Cinco décadas

4 de Junio 2023 Columnas

Las tres horas y media de la cuenta pública de Gabriel Boric dará probablemente para infinitos análisis. Pero por ahora, estos se han centrado mayoritariamente en los chascarros, temas económicos y factibilidad de los proyectos anunciados por el mandatario.

Quizás por la duración de sus palabras, pocos han reparado en sus últimos puntos, donde la emocionalidad que había tratado de imprimir cobró real intensidad. “Los 50 años del golpe de Estado son una ocasión propicia para que reafirmemos que ninguna diferencia entre nosotros nos llevará a descuidar y dejar de defender la democracia y los derechos humanos”, dijo, generando una ovación de pie casi unánime en los presentes.

Casi, porque los “porfiados negacionistas” -término que había acuñado anteriormente- también estuvieron ahí. Mientras todos y todas, incluyendo a los representantes de las FF.AA., se levantaron de los asientos para aplaudir enérgicamente, el Partido Republicano se mantuvo incólume en sus puestos. Porque todavía hay quienes eligen no creer.

Y esto puede entenderse en gran medida por el concepto del sesgo de confirmación, que explica cómo los humanos entendemos y buscamos la información en la medida que esta respalda nuestras creencias preexistentes. Si bien aquello permite facilitar nuestra comprensión de la realidad, también se convierte en una limitante, pues uno termina creyendo lo que quiere creer.

Esto aplica también, lamentablemente, en el plano de los derechos humanos.
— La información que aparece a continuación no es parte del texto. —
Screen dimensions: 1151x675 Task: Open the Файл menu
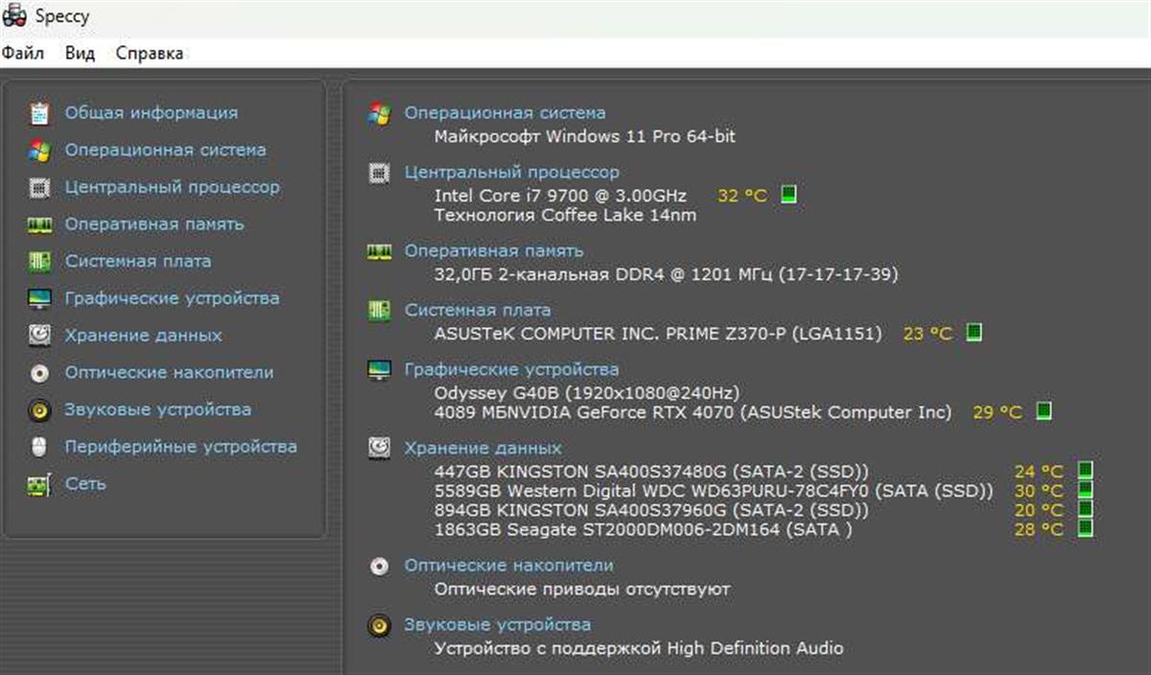pos(23,54)
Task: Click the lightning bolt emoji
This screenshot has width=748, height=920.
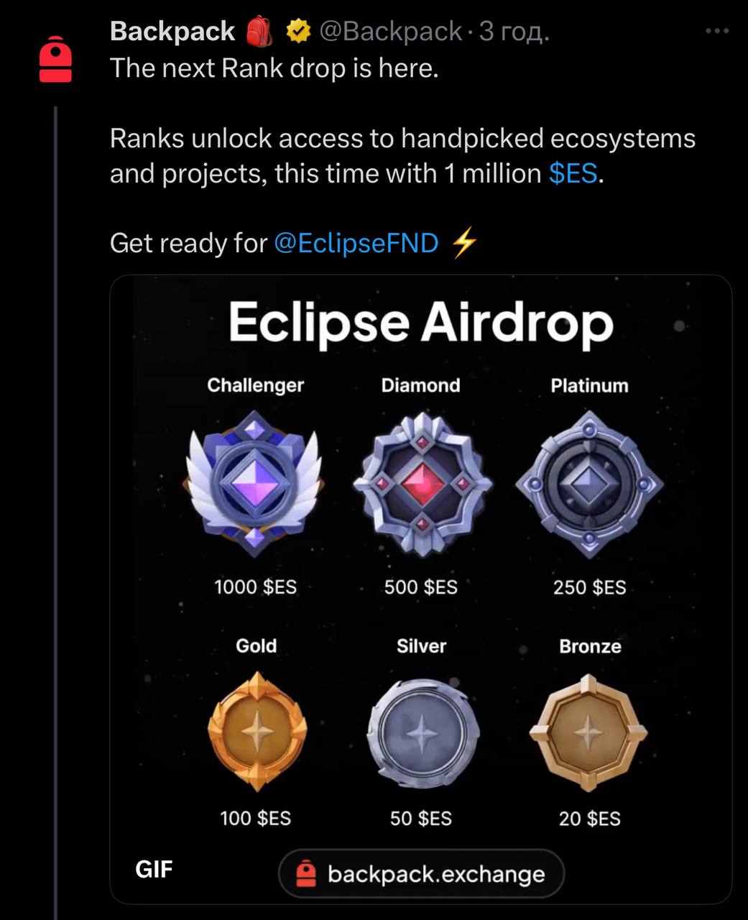Action: (464, 242)
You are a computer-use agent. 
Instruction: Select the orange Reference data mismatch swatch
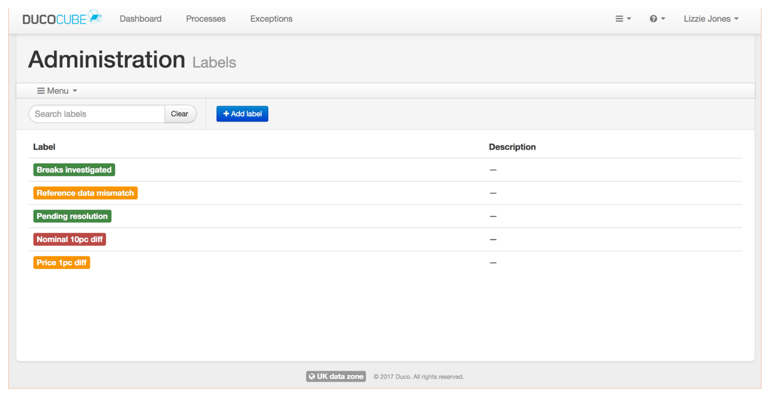click(85, 193)
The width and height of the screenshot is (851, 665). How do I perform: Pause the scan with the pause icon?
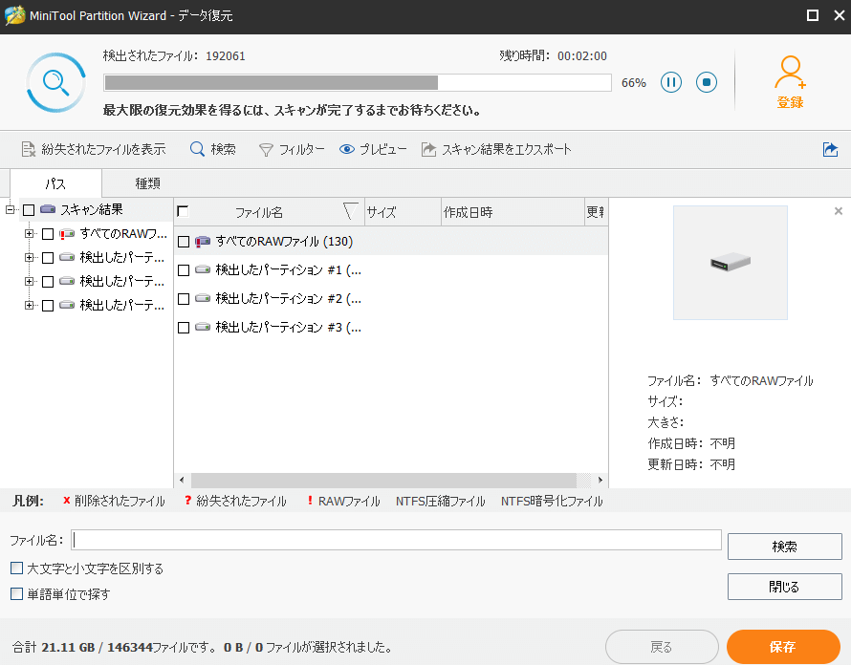[x=671, y=82]
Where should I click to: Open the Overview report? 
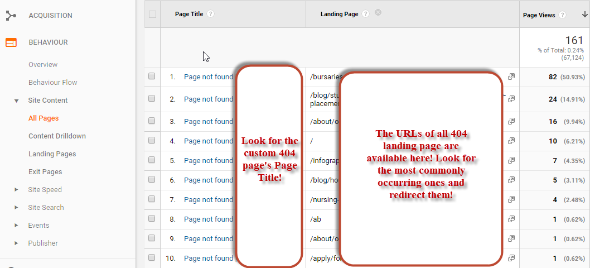43,65
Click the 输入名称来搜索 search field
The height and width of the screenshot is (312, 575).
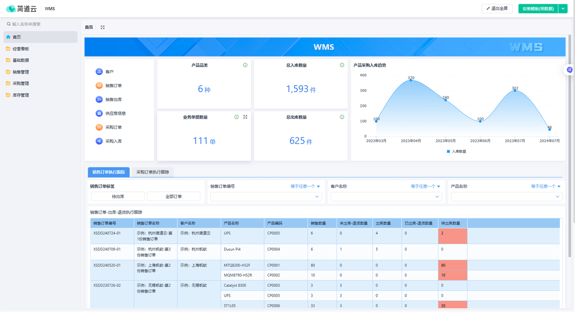(x=41, y=24)
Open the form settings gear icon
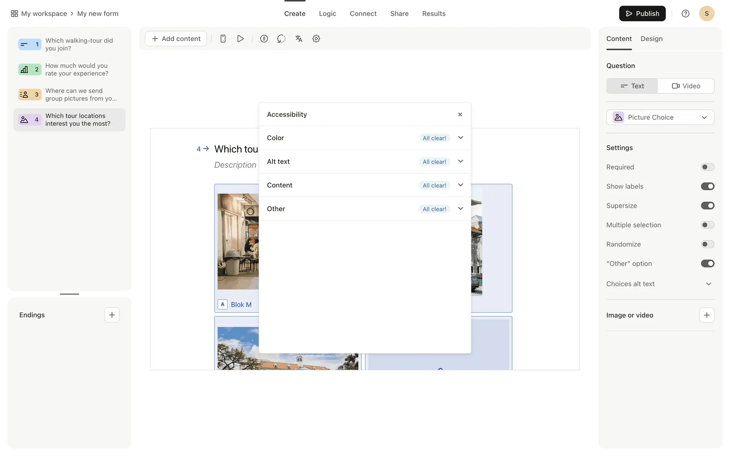 (x=316, y=39)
Chile ha intentado avanzar en la transición desde los ’90, a partir de investigaciones oficiales como el informe Rettig y los textos de las comisiones Valech I y II, que intentaron dilucidar lo que había pasado con quienes fueron ejecutados políticos, detenidos desaparecidos, presos y torturados.

Los tribunales también han hecho lo suyo, a partir de las investigaciones que -aunque módicas- han determinado que algunos de los gestores de este trauma nacional hayan terminado presos. Como sociedad entendemos que la justicia la administran las cortes y que aquello constituye la verdad jurídica. Y así debiera ser también en este caso.

No se entiende entonces que, 50 años después, todavía haya personas que incluso desde puestos de poder pongan en duda situaciones que no solo han sido ampliamente documentadas, juzgadas y sancionadas, sino que además provocan todavía un dolor que como país no hemos superado. Y cuando otros plantean que es hora de dar vuelta la página, no entienden que la memoria es la única arma que nos protegerá de volver a odiarnos tanto, que nos asesinemos por pensar diferente.

En ese marco, se plantea la necesidad de sancionar el negacionismo, pese a que los que no quieren asumir lo que pasó afirman que aquello va contra la libertad de expresión. Pero estos obvian que incluso aquella garantía tiene un marco de acción, definido por no pisotear otras facultades de mayor jerarquía, como la honra y la vida. Y si suelen compararse con países desarrollados, cierran los ojos cuando se habla de cómo otras naciones sancionan incluso penalmente a quienes rechazan la verdad: Alemania lo hizo respecto de la apología al nazismo, así como Francia, por nombrar algunos.

Quienes hacen oídos sordos y niegan el dolor que sienten todavía más de mil familias de detenidos desaparecidos, que no han podido ni siquiera saber dónde están los cuerpos de sus padres, madres, abuelos o hermanos, no se dan cuenta de que están aumentando y manteniendo más abierta aún una herida que no cierra con el paso del tiempo.

Cuando el consejero constitucional Luis Silva afirma que Augusto Pinochet era un “estadista” y otros excandidatos del Partido Republicano incluso se atrevían a decir públicamente que los detenidos desaparecidos no fueron más de 30 o que no existieron, no sólo están negando la historia, sino que abofetean en la cara una vez más a esas familias. Porque lo que para otros puede ser algo que ya pasó, para ellas el tiempo se detuvo hace cinco décadas y no pueden dar vuelta una página que aún duele.

Publicada en El Mercurio de Valparaíso.